Reproduce the records below in their entirety, character for character.

----

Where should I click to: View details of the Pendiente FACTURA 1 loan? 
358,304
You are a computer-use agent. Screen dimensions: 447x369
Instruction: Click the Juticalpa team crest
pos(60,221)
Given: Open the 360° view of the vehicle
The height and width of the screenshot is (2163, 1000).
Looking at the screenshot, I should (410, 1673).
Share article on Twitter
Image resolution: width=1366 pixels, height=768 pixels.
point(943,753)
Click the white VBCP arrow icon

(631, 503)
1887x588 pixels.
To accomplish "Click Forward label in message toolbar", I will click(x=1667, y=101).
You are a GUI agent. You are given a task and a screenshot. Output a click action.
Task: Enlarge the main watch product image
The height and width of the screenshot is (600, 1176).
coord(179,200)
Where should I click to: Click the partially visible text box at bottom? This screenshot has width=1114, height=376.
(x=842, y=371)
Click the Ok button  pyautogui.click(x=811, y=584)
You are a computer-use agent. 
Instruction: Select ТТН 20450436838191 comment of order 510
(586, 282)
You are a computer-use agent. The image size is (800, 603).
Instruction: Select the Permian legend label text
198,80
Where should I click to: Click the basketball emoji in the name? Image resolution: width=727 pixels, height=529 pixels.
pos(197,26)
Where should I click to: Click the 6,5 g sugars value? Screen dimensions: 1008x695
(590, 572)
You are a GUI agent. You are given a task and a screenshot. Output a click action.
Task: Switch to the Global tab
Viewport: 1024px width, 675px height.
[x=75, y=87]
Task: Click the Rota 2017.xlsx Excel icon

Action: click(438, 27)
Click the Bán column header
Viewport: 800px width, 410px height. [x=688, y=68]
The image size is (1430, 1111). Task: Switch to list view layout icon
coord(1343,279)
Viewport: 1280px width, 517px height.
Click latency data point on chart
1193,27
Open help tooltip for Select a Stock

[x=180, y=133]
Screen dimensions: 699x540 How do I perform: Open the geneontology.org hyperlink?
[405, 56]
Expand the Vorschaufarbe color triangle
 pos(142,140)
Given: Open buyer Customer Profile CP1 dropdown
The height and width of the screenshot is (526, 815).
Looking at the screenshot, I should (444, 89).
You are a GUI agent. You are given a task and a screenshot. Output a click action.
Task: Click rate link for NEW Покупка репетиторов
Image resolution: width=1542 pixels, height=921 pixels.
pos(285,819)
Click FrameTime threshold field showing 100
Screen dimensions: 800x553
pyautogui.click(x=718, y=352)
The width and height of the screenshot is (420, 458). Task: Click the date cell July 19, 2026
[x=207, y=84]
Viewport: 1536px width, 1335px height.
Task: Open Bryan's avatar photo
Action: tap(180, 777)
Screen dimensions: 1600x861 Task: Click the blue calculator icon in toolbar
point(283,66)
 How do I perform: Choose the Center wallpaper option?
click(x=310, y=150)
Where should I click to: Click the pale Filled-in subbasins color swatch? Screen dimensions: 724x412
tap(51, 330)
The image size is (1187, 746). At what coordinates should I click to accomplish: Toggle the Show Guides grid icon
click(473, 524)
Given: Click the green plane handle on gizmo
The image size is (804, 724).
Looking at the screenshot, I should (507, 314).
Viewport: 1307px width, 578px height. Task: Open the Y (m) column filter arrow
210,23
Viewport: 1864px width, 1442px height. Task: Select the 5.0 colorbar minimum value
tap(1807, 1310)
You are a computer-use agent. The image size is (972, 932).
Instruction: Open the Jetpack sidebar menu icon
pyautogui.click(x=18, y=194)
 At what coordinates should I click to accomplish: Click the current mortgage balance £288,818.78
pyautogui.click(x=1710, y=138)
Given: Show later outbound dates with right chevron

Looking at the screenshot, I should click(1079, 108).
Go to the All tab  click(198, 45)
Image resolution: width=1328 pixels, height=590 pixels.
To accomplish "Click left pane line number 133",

----

**Answer to the exercise:**
Where should I click to: View details of the Pendiente FACTURA 1 loan? 
358,304
You are a computer-use agent. Screen dimensions: 447x369
Instruction: Click the Juticalpa team crest
pos(60,221)
Given: Open the 360° view of the vehicle
The height and width of the screenshot is (2163, 1000).
Looking at the screenshot, I should (410, 1673).
Share article on Twitter
Image resolution: width=1366 pixels, height=768 pixels.
point(943,753)
Click the white VBCP arrow icon

(631, 503)
1887x588 pixels.
To accomplish "Click Forward label in message toolbar", I will click(x=1667, y=101).
You are a GUI agent. You are given a task and a screenshot. Output a click action.
Task: Enlarge the main watch product image
The height and width of the screenshot is (600, 1176).
coord(179,200)
Where should I click to: Click the partially visible text box at bottom? This screenshot has width=1114, height=376.
(x=842, y=371)
Click the Ok button  pyautogui.click(x=811, y=584)
You are a computer-use agent. 
Instruction: Select ТТН 20450436838191 comment of order 510
(586, 282)
You are a computer-use agent. The image size is (800, 603).
Instruction: Select the Permian legend label text
198,80
Where should I click to: Click the basketball emoji in the name? Image resolution: width=727 pixels, height=529 pixels.
pos(197,26)
Where should I click to: Click the 6,5 g sugars value? Screen dimensions: 1008x695
(590, 572)
You are a GUI agent. You are given a task and a screenshot. Output a click action.
Task: Switch to the Global tab
Viewport: 1024px width, 675px height.
[x=75, y=87]
Task: Click the Rota 2017.xlsx Excel icon

Action: click(438, 27)
Click the Bán column header
Viewport: 800px width, 410px height. [x=688, y=68]
The image size is (1430, 1111). Task: Switch to list view layout icon
coord(1343,279)
Viewport: 1280px width, 517px height.
Click latency data point on chart
1193,27
Open help tooltip for Select a Stock

[x=180, y=133]
Screen dimensions: 699x540 How do I perform: Open the geneontology.org hyperlink?
[405, 56]
Expand the Vorschaufarbe color triangle
 pos(142,140)
Given: Open buyer Customer Profile CP1 dropdown
The height and width of the screenshot is (526, 815).
Looking at the screenshot, I should (444, 89).
You are a GUI agent. You are given a task and a screenshot. Output a click action.
Task: Click rate link for NEW Покупка репетиторов
Image resolution: width=1542 pixels, height=921 pixels.
pos(285,819)
Click FrameTime threshold field showing 100
Screen dimensions: 800x553
pyautogui.click(x=718, y=352)
The width and height of the screenshot is (420, 458). Task: Click the date cell July 19, 2026
[x=207, y=84]
Viewport: 1536px width, 1335px height.
Task: Open Bryan's avatar photo
Action: tap(180, 777)
Screen dimensions: 1600x861 Task: Click the blue calculator icon in toolbar
point(283,66)
 How do I perform: Choose the Center wallpaper option?
click(x=310, y=150)
Where should I click to: Click the pale Filled-in subbasins color swatch? Screen dimensions: 724x412
tap(51, 330)
The image size is (1187, 746). At what coordinates should I click to accomplish: Toggle the Show Guides grid icon
click(473, 524)
Given: Click the green plane handle on gizmo
The image size is (804, 724).
Looking at the screenshot, I should (507, 314).
Viewport: 1307px width, 578px height. Task: Open the Y (m) column filter arrow
210,23
Viewport: 1864px width, 1442px height. Task: Select the 5.0 colorbar minimum value
tap(1807, 1310)
You are a computer-use agent. The image size is (972, 932).
Instruction: Open the Jetpack sidebar menu icon
pyautogui.click(x=18, y=194)
 At what coordinates should I click to accomplish: Click the current mortgage balance £288,818.78
pyautogui.click(x=1710, y=138)
Given: Show later outbound dates with right chevron

Looking at the screenshot, I should click(1079, 108).
Go to the All tab  click(198, 45)
Image resolution: width=1328 pixels, height=590 pixels.
To accomplish "Click left pane line number 133",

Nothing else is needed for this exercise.